-- Exercise details --
Extend the forum thread about the baby betta Loki, shown below, from the point where it stops.

-- Page --
===

# A Photo Journal



## DancingGirl808 (Feb 27, 2015)

I got a baby betta from Petco on 2/26/15 (don't be mad, it was a gift!), and he's been doing really well and growing really fast, so I wanted to create a photo journal to keep track of his growth! I just love him, he's so happy and adorable. I can't wait to see how his colors and fins turn out!! 

I've named him Loki because he's green, and he obviously wants to be King of everything. 

So here are some pics from his first day home in his store cup!


----------



## DancingGirl808 (Feb 27, 2015)

And here are some pics after one day in his tank! Lilnaugrim said that he might end up being a black orchid or a turqoise - I am really hoping for black orchid!!


----------



## DancingGirl808 (Feb 27, 2015)

Here are some photos of him on 3/1:


----------



## DancingGirl808 (Feb 27, 2015)

And here are some photos of him from today, 3/4

(P.S.) He doesn't actually eat food that big, but I had to put a piece in his tank to give hime something to look at so he would hold still for pics!!


----------



## Aqua Aurora (Oct 4, 2013)

Wow he's coloring up quick! Loo coward to seeing 'em grow.


----------



## DancingGirl808 (Feb 27, 2015)

Thanks, Aqua Aurora!

Here are Loki's photos from this evening!










A nice shot showing caudal fin detail :3









Aaaaand BABY FLARE!!


----------



## JHatchett (Aug 24, 2014)

What an adorable baby! Nice find!


----------



## Axeria (Feb 6, 2015)

Wow he is stunning! Subbing on this for sure


----------



## DancingGirl808 (Feb 27, 2015)

Thanks guys! Do you think he's a black orchid? What's the difference between black orchid and black lace?

Omg it seems like he already looks different since yesterday! Or maybe I just stare at him too much lol! I seriously think he looks bigger than yesterday, though! #thatfishcray


----------



## SplashyBetta (Jul 28, 2014)

Wow, he's growing like a weed! Gorgeous baby <3


----------



## Axeria (Feb 6, 2015)

Deffo looks like he has grown! Lovely! ^_^


----------



## Aqua Aurora (Oct 4, 2013)

Enjoying the frequent updates seeing his grow so much already ^^
When I got Aristocoles he wasn't a betta baby but he wasn't sexually mature yet (small enough that among the other males I thought he was an adult female (EE so pectorals hid his (eggless) underside)). Was fun watching his fins grow, get some minor color change, and learn how to flare.


----------



## DancingGirl808 (Feb 27, 2015)

Thanks everyone! I'm really enjoying seeing him change every day. It's really incredible to see how fast he's growing. I feel like he's growing TOO fast! Hardly any baby time for me at all!

This morning when I checked on him he surprised me with some baby bubbles!!! Ahhh so cute!

===

-- Information shown --
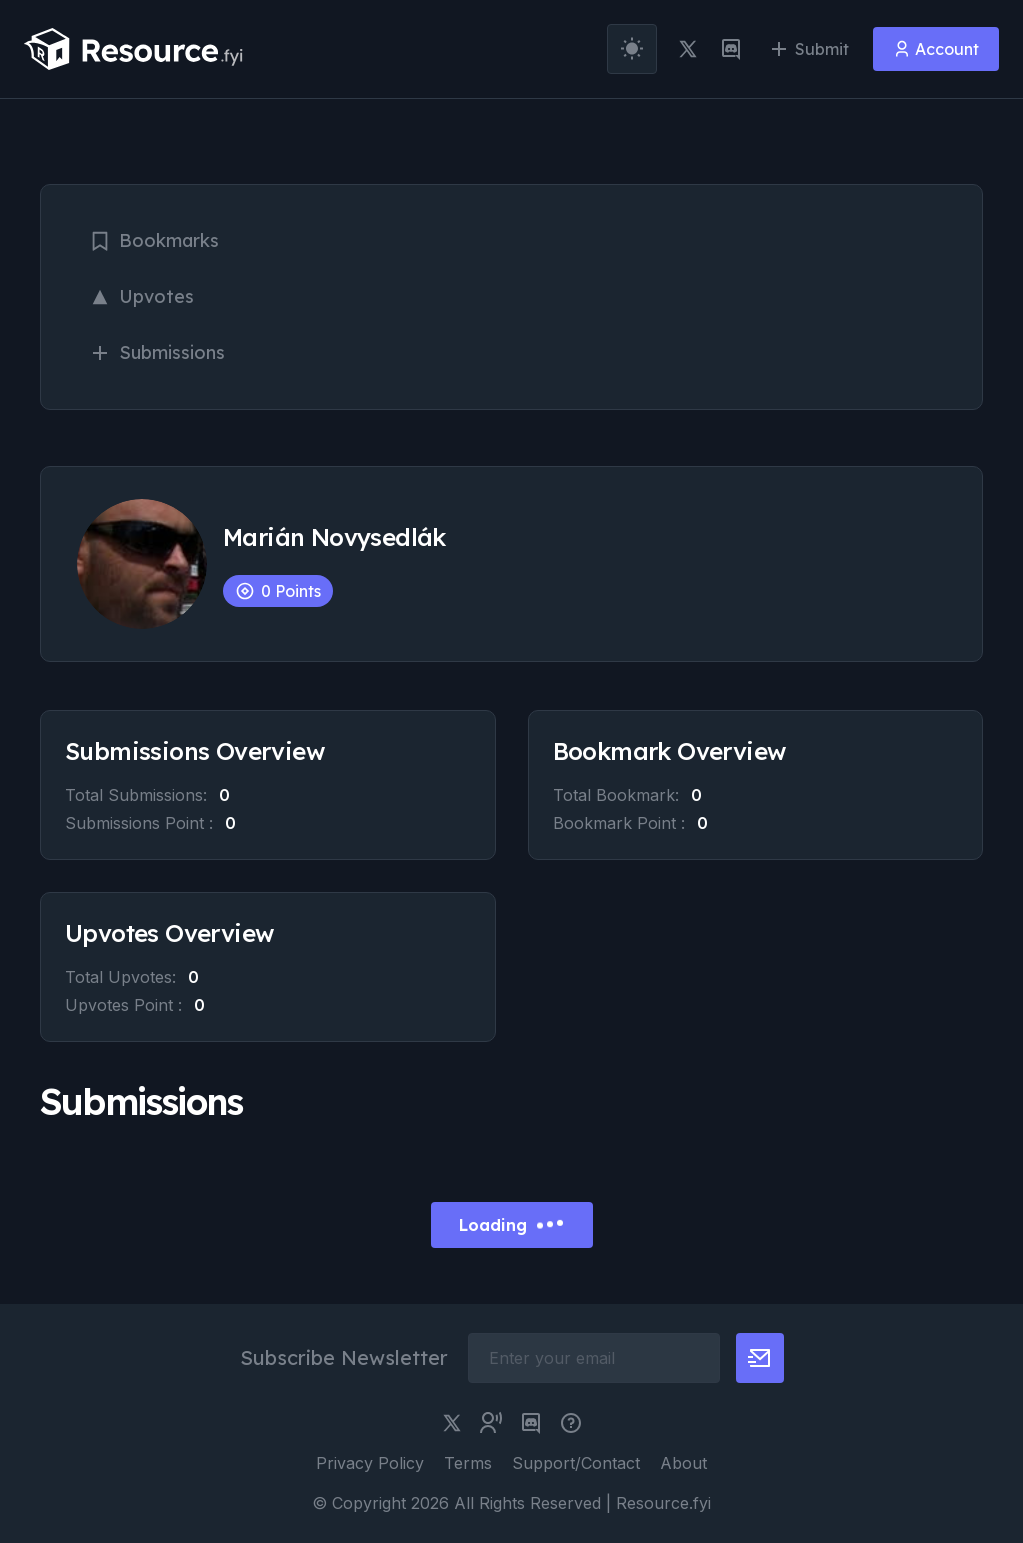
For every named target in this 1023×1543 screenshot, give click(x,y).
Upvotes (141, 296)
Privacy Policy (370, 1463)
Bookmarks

===

-- Exercise response --
----------



## DaytonBetta (Feb 4, 2014)

He is really cute! I look forward to seeing his growth.


----------



## DancingGirl808 (Feb 27, 2015)

Thanks DaytonBetta! 

So, I have tons of photos to post from today 3/8!!! 

I got a much larger bubble nest today! They always seem to do that on water change days, don't they?? lol










It kind of looks like one of his caudal fin rays isn't growing as quickly as the others.  Hopefully it will catch up soon!



























And here's one with LED light just for fun! :lol:


----------



## DancingGirl808 (Feb 27, 2015)

Holy bubble nest! Found it when I came home today!! :3

I guess this means he's a little adult now?


----------



## Axeria (Feb 6, 2015)

What a gorgeous boy! Cant wait to see him grow out  And congrats on the bubblenest


----------



## DancingGirl808 (Feb 27, 2015)

Here are some pics from yesterday, 3/10. He was being extremely hyper and after a 10 minute photo sesh, these were the best I got. He's a fast little bugger! Sorry that the pics are a little out of focus, too. >.<

I'm kind of not really happy with his name "Loki" anymore... I want to change it but I don't have any good ideas. Ugh. I'm definitely open to suggestions! He's turning into such a pretty little guy! I think he might actually make Super Delta!


----------



## Aqua Aurora (Oct 4, 2013)

Nova

gem stone based names (from his colors)
Azurite (Azur)
Malachite (Malachi)
Onyx

Quill or WhiteOut for his white tipped pelvic fins

That's all I can think of for name suggestions right now sorry ^^''


----------



## Axeria (Feb 6, 2015)

I like the name Azure  He has really pretty blue on him so it fits ^_^


----------



## DancingGirl808 (Feb 27, 2015)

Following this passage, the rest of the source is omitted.